## Task requirements
Reproduce exactly the line with "You are a computer-use agent. This" and every line that follows it below, up to and including the last one. Do not include pictures or anything else.

## The records
====

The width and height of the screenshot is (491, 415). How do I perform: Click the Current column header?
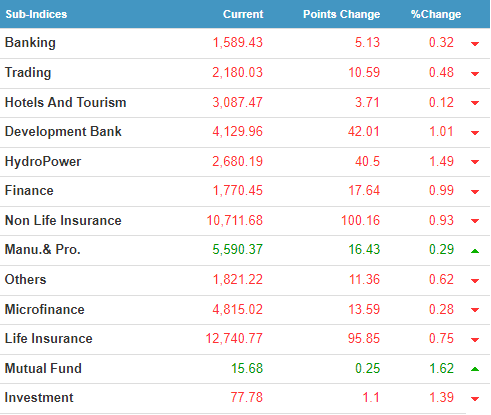[243, 14]
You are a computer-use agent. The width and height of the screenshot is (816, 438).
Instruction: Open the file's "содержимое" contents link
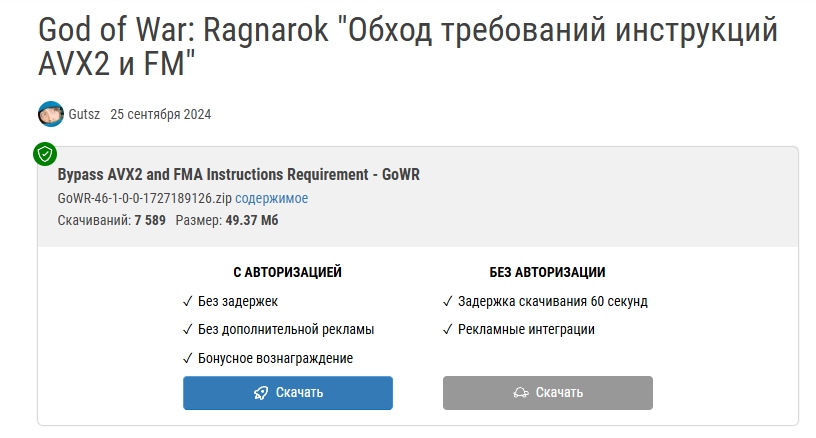(x=271, y=198)
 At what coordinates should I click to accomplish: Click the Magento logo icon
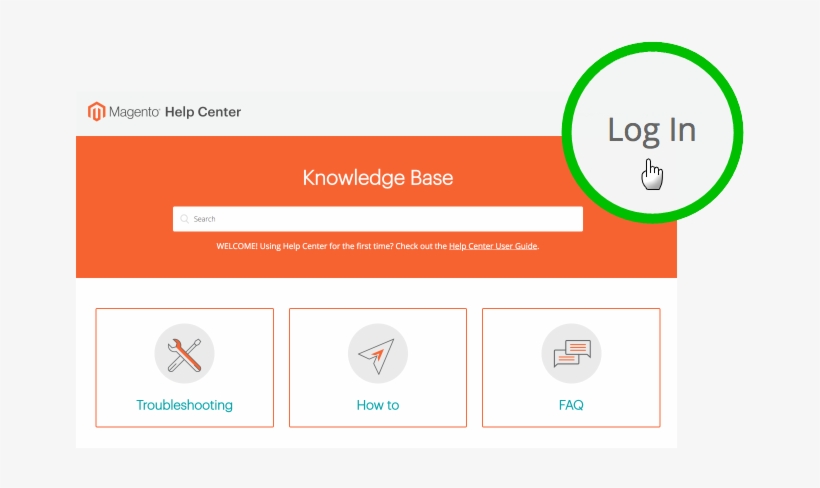click(x=96, y=111)
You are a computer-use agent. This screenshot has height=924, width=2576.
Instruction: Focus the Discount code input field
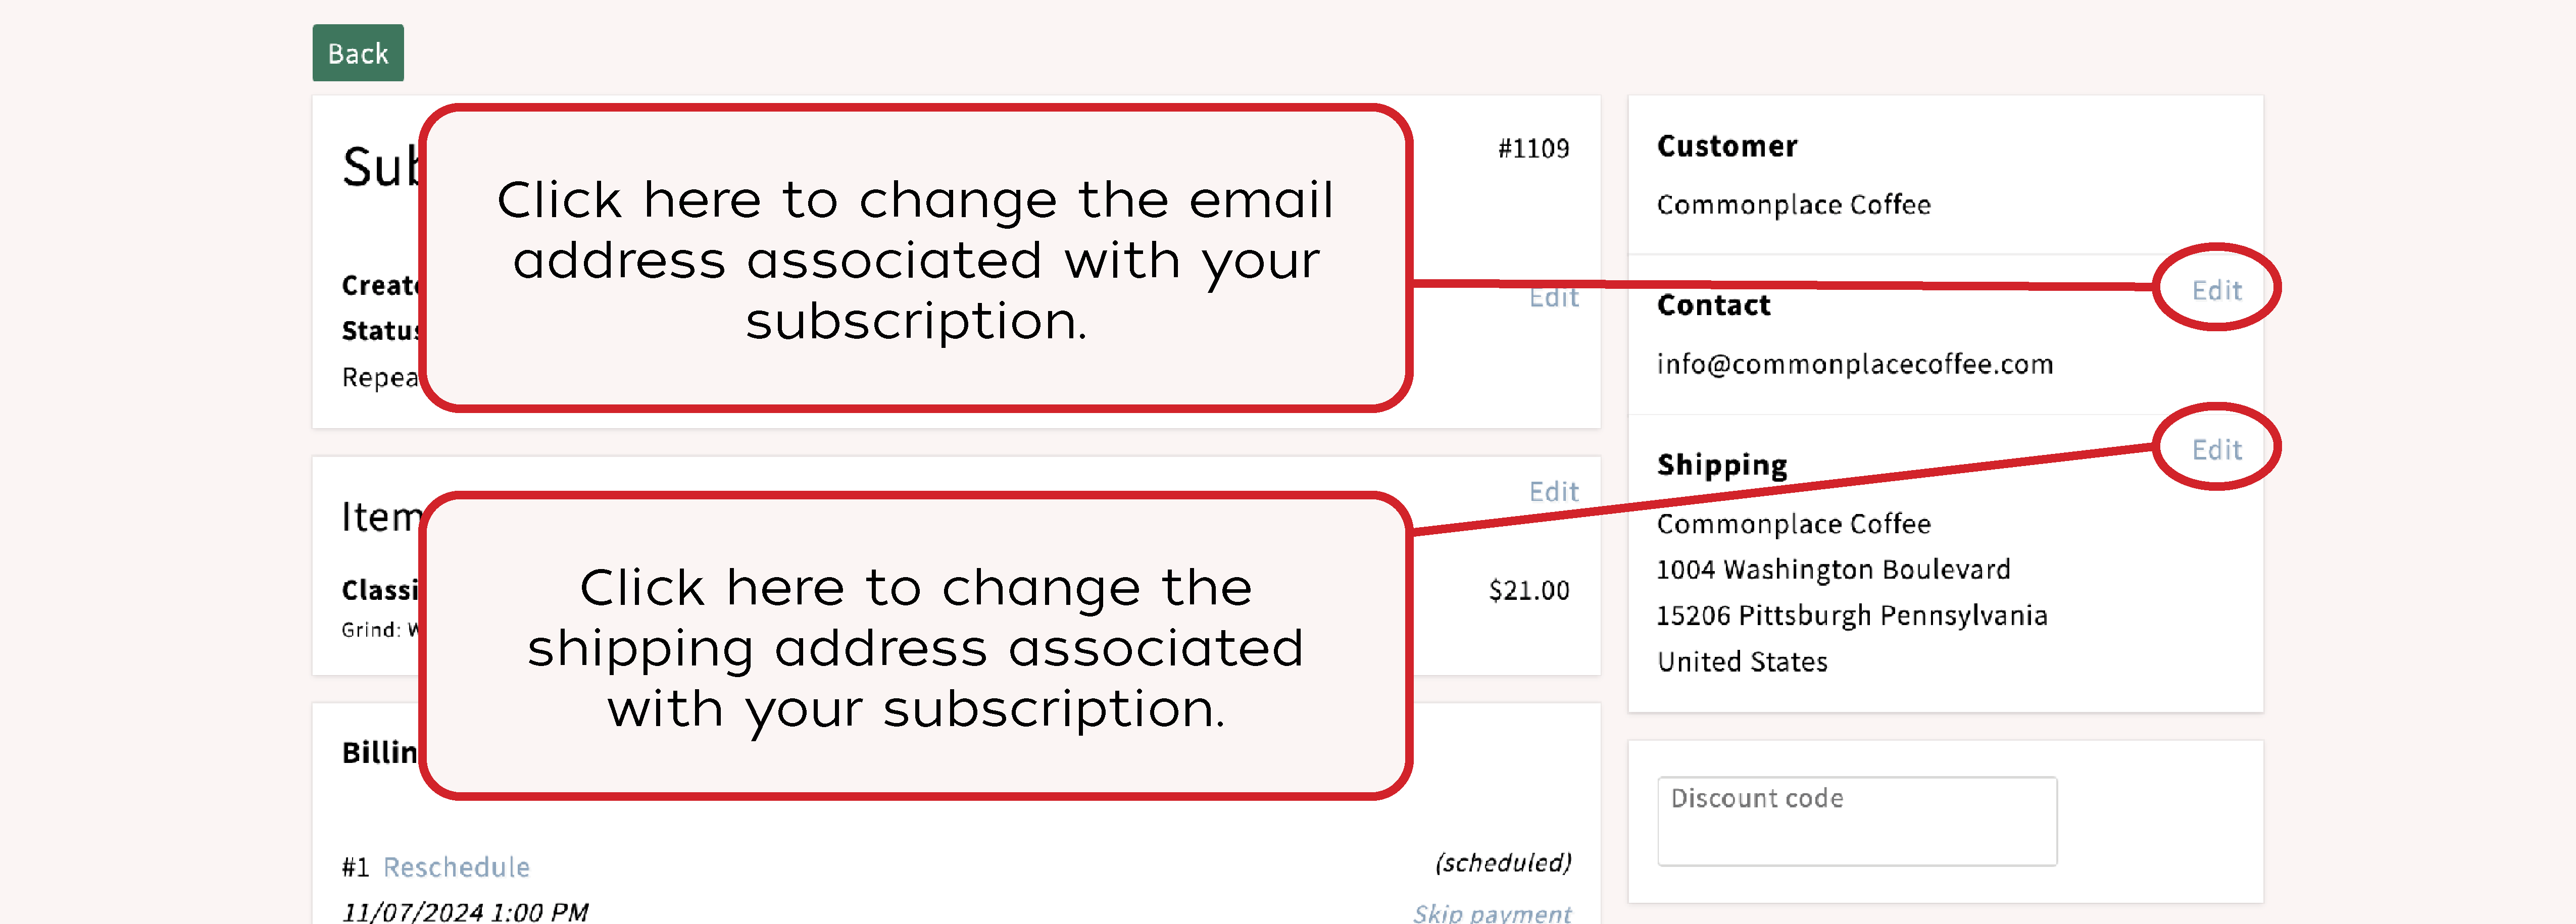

====

## Written solution
You are a computer-use agent. This screenshot has height=924, width=2576.
Instruction: Focus the Discount code input field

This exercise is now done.